▶ _Task instructions_
Reproduce, word for word, the stretch of the hybrid cloud management text starting with "Such tools empower" and going on through "hybrid cloud environment.".

▶ _Excerpt provided_
Organizations can turn to a wide range of tools to assist their hybrid cloud management efforts.

For example, Cloud Foundation from VMware makes it easy for organizations to manage infrastructure and applications in the cloud using the same tools, teams, skills, policies and standards that they use in their on-premises data centers. Nutanix says that its Cloud Clusters product lets organizations leverage a hybrid multicloud platform to run applications in private or multiple public clouds, all operated as a single cloud.

The goal is to let IT operators seamlessly manage and migrate virtual machines, containers and applications, giving them greater flexibility and reducing costs.

Such tools empower organizations to address the complexity of hybrid cloud technology so IT can continue to be agile and deliver business benefits, Jensen says. Other benefits include “overcoming the skills shortage with automation, providing guardrails to ensure cloud investments are appropriate and prioritized correctly, and tool consolidation.”

DIVE DEEPER: Discover the basic steps to optimize your organization’s hybrid cloud environment.

IT leaders need to address hybrid cloud management challenges now because the hybrid nature of their cloud environments will only continue to grow, Jensen says.

“Many of these tools provide cost optimization and reporting for accurate chargebacks, enabling the FinOps teams to make better decisions and forecast cloud spending,” he says. “Visibility and analytics are critical to IT operations. Adding AI to day-two monitoring means quicker resolution when incidents occur.”

As organizations create new workloads to support their digital business, IT teams can use a hybrid cloud platform to “select the best location to run a specific workload based on the business’s performance, cost, compliance and resilience requirements — all in an automated manner,” Jensen says.

▶ _Raw data_
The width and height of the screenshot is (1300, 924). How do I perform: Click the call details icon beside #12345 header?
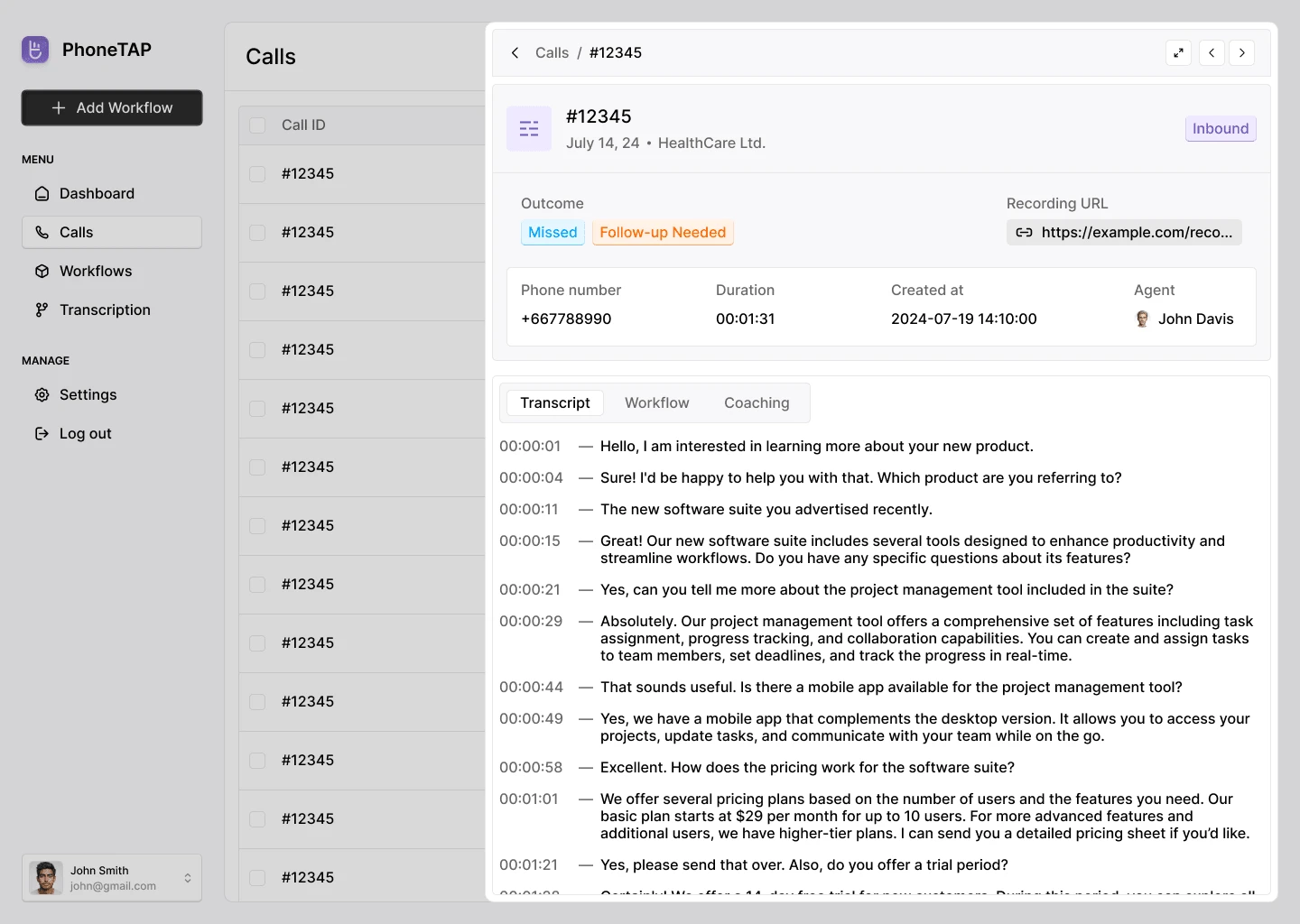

▶ _Complete response_
Such tools empower organizations to address the complexity of hybrid cloud technology so IT can continue to be agile and deliver business benefits, Jensen says. Other benefits include “overcoming the skills shortage with automation, providing guardrails to ensure cloud investments are appropriate and prioritized correctly, and tool consolidation.”

DIVE DEEPER: Discover the basic steps to optimize your organization’s hybrid cloud environment.